According to petitioner, the Supreme Court had held that admission of students in unaided minority educational institutions at the school education level cannot be regulated by the State.

Published: 12th September 2018 05:59 AM  |   Last Updated: 12th September 2018 05:59 AM   |  A+A-

By Express News Service

CHENNAI: The operation of an order, dated April 5 last, of the Tamil Nadu government, which stipulated that all minority institutions shall admit not less than 50 per cent of the students belonging to the minority community every academic year, for grant of minority status, has been stayed by the Madras High Court.
Justice S S Sundar granted the interim stay on Tuesday while admitting a writ petition from the Institute of the Franciscan Missionaries of Mary, by its president Sriyapushpam, to quash the GO, which also fixed the upper limit of 75 per cent of students in aided institutions.

According to petitioner, the Supreme Court had held that admission of students in unaided minority educational institutions at the school education level cannot be regulated by the State.

It, however, said that in the case of aided minority educational institutions, the State government can notify the percentage of the non-minority students to be admitted.
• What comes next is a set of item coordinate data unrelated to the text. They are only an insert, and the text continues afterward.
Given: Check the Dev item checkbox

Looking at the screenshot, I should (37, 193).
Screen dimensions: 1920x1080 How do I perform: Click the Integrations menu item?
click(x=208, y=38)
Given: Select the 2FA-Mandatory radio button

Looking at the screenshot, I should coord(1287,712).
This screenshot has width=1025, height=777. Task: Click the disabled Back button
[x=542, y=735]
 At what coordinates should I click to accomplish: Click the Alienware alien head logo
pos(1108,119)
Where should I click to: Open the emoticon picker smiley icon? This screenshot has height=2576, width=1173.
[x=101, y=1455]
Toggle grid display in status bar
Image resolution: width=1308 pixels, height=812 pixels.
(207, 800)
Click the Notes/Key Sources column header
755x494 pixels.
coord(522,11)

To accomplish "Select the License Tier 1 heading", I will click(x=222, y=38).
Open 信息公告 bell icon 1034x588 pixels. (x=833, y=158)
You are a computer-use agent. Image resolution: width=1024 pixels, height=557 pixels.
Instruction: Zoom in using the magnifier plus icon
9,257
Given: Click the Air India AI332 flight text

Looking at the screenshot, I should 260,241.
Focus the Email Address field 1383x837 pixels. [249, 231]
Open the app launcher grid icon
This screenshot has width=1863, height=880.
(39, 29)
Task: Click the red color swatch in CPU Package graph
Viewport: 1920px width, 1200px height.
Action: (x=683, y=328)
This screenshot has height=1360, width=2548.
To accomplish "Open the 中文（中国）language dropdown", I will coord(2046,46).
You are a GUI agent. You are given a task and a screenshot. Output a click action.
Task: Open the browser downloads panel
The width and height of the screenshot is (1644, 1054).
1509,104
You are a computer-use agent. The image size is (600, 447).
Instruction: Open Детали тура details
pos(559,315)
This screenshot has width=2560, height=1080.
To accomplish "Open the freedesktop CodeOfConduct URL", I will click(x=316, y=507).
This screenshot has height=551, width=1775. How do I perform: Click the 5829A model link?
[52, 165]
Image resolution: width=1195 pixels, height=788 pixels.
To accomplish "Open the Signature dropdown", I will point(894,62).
That will be in respect of minimum admission but it can never be the maximum limit. That too, it has been contemplated only in the context of inter-se merit and common entrance test, which has no relevance to school education. Nowhere it was stated that the minority status will be conferred or withdrawn depending on the percentage of minority students admitted in the minority institutions, she added.

The GO, on the pretext of promoting the interest of the minority community, was attempting to deprive the minority status and in turn, deprive the constitutional protection to the minority institutions based on the narrow and hyper-technical interpretation, which contravenes the spirit of the apex court judgment. The Supreme Court had, time and again, held that a minority institution gains its minority character because it was established and administered by the minority community and not because of the number of minority students admitted therein, she added.